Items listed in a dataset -
-=-=-=-=-
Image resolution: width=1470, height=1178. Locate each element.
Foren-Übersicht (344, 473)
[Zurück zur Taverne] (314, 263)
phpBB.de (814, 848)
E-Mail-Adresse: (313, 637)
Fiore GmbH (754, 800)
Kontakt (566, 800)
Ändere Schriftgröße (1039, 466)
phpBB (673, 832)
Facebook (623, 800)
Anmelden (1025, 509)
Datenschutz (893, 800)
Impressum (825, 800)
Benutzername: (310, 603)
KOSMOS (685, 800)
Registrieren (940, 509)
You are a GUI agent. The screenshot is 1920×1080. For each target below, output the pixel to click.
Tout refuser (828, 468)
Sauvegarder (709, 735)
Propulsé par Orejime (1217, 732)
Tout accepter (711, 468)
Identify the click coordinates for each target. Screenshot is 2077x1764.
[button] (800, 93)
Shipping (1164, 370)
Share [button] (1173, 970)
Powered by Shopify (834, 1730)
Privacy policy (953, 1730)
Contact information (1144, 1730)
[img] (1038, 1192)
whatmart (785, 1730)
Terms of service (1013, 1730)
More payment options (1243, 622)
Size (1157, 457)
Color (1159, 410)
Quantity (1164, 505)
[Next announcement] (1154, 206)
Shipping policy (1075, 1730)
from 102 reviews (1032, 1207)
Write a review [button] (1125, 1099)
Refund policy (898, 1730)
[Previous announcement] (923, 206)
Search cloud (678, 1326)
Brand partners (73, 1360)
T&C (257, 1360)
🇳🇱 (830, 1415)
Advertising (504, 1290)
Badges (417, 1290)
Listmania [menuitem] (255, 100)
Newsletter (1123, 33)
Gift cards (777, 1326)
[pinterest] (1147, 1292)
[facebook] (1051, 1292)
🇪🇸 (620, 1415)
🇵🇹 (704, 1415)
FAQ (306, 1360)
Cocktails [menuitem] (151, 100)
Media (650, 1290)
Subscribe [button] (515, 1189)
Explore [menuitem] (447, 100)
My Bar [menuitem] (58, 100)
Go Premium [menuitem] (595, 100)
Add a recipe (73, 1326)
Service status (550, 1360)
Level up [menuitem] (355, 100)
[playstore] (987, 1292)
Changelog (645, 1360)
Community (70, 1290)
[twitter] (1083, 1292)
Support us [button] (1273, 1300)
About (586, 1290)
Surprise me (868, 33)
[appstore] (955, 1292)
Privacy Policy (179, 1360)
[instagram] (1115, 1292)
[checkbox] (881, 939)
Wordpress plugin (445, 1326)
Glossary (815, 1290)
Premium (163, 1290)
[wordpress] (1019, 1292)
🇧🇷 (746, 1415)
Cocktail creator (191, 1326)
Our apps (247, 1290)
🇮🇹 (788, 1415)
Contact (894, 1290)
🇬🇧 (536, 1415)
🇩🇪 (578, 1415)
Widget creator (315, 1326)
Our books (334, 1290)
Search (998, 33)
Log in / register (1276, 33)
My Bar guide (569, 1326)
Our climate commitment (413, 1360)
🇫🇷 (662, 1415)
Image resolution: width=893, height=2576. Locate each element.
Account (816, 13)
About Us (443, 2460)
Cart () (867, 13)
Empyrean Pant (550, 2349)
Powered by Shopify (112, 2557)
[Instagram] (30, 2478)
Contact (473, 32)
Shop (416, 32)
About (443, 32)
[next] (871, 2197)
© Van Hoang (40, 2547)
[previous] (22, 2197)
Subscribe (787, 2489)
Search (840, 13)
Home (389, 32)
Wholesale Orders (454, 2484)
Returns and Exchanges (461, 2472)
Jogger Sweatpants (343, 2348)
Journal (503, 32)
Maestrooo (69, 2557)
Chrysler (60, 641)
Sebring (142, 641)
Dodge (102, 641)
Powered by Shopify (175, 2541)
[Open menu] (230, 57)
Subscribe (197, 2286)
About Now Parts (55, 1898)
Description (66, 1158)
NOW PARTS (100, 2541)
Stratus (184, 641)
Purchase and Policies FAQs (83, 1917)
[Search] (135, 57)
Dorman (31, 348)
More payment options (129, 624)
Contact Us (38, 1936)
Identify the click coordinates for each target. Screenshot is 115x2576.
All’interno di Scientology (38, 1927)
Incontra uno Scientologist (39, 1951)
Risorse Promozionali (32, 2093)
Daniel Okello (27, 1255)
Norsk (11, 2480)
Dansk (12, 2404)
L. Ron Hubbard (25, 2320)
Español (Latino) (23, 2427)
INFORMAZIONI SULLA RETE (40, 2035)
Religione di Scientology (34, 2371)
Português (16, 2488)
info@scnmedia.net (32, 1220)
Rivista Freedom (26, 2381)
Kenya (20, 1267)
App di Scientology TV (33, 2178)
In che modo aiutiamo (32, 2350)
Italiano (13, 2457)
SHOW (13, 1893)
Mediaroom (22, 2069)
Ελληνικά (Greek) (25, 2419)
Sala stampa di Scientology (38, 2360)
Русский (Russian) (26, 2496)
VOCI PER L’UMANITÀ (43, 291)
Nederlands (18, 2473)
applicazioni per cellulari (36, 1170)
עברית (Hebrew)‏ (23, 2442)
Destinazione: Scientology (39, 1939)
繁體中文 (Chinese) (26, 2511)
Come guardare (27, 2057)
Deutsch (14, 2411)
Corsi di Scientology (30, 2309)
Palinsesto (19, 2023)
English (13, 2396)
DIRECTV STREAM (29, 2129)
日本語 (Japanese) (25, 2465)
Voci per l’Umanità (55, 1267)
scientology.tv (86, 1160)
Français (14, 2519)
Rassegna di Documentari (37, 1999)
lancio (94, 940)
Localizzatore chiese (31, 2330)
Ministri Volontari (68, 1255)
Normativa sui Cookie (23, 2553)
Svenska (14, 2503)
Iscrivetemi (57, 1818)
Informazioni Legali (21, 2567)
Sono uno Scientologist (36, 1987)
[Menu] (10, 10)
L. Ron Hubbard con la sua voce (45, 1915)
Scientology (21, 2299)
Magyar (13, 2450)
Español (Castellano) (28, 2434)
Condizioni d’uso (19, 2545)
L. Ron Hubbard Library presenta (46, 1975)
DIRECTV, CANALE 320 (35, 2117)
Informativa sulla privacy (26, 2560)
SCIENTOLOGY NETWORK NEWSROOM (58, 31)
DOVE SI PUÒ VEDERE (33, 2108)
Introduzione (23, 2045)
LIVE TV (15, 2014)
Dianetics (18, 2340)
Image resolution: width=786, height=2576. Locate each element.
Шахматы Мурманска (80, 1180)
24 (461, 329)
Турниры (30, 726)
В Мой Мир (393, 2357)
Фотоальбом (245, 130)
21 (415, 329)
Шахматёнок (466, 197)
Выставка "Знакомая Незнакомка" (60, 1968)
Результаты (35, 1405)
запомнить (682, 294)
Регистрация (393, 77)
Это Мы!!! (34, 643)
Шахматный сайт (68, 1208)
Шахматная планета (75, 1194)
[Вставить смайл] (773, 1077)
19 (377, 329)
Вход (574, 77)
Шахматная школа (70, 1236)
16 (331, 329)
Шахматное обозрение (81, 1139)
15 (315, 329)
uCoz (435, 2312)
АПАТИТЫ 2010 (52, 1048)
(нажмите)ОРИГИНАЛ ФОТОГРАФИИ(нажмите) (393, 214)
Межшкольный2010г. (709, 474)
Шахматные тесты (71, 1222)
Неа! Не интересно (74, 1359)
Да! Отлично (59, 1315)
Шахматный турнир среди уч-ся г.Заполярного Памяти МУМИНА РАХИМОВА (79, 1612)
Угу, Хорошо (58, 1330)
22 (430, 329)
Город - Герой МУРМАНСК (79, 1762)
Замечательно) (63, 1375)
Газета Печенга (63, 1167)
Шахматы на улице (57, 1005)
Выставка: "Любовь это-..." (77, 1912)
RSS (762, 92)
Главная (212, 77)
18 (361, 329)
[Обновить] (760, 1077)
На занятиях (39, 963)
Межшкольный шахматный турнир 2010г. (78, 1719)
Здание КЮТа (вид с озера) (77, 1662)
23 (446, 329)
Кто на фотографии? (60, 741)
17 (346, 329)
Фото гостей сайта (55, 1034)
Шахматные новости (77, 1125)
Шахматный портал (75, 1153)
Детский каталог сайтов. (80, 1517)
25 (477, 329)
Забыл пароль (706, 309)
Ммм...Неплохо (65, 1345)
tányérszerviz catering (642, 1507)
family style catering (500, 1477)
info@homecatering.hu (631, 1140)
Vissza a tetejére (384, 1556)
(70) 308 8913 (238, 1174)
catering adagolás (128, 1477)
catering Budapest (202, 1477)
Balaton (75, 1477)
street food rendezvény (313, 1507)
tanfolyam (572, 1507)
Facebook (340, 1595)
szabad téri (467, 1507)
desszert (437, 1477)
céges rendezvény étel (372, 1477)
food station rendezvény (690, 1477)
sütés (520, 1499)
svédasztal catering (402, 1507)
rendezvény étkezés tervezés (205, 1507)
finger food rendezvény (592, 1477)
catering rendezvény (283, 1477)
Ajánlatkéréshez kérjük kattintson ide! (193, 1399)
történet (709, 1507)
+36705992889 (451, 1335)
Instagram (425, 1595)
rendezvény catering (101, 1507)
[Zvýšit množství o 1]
-=-=-=-=-
Problem description -
Throughout the records above, find the lines in which the word "each" appears and return them.

Task response -
Image resolution: width=1470, height=1178. Locate each element.
You are a GUI agent. The screenshot is 1920×1080. For each target below, output the pixel to click.
Identify the click coordinates for each target. Screenshot is 2077x1764.
Image resolution: width=893, height=2576. Locate each element.
Identify the click coordinates for each target. Screenshot is 115x2576.
Image resolution: width=786, height=2576. Locate each element.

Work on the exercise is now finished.